The recall referendum could be held this year, as Maduro is already half-way through his six-year presidential term.

Venezuela went through a similar process in 2004 when people wanted to unseat Hugo Chavez. However, he won that referendum. Maduro rose to power after Chavez’s death, narrowly defeating Henrique Capriles in April 2013.

The opposition has called for a march on the CNE on Tuesday, with the aim to support MUD leaders in a meeting they have with the electoral body.

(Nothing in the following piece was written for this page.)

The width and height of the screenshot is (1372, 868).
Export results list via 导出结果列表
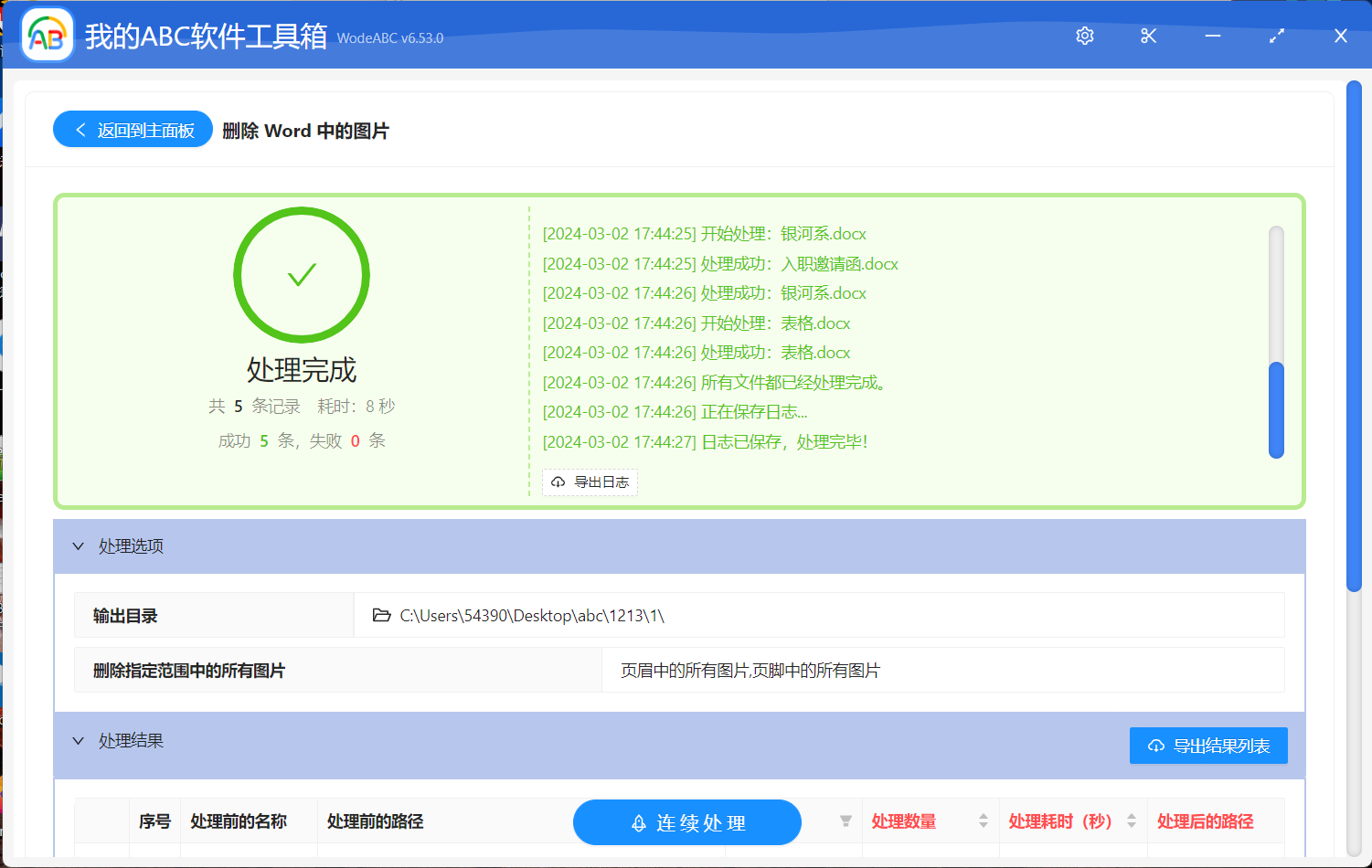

“We’re not asking people to be patient, we’re asking them to remain firm so we can reach our goal. Our goal isn’t to win the war against the Government, but to win peace. Therefore, unity is absolutely necessary to put pressure on them and we’ll only achieve this if we work together,” said MUD’s executive secretary, Jesus Torrealba.

He also added that “the time that the Government gains, is time that Venezuelans lose in the face of a great crisis which is oppressing its people.”

Torrealba urged Maduro to stop hiding behind a discourse of alleged attacks and sanctions against Venezuela, as the Government received many billions of dollars when the price of a barrel of oil stood at 100 dollars and now “us ordinary Venezuelans don’t have food nor medicine and we want to get out of this situation in a democratic and constitutional way, which is the recall referendum.”

He also pointed out that the CNE had canceled a meeting to try and validate these signatures five times already, which he described as a tactic to delay the process.

Congressman Alfonso Marquina notes that the CNE has to establish a process for validating the signatures and accused it of becoming an obstacle to Venezuelans “exercising their constitutional rights.”

The MUD issued a statement which emphasized that in light of their meeting with the CNE possibly being held Tuesday to establish the validity for these signatures, they repeated their protest about the electoral body’s violations of its own code.

It said that even if the meeting wasn’t held on Tuesday, the MUD would go to the CNE with crowds of people who are asking for non-violent change.

“These protests follow those that we’ve held before, and will be the precursor of the many more we will hold in the future to defend the people’s right to revoke hunger, medicine shortages, power cuts, water shortages and this climate of insecurity,” he said.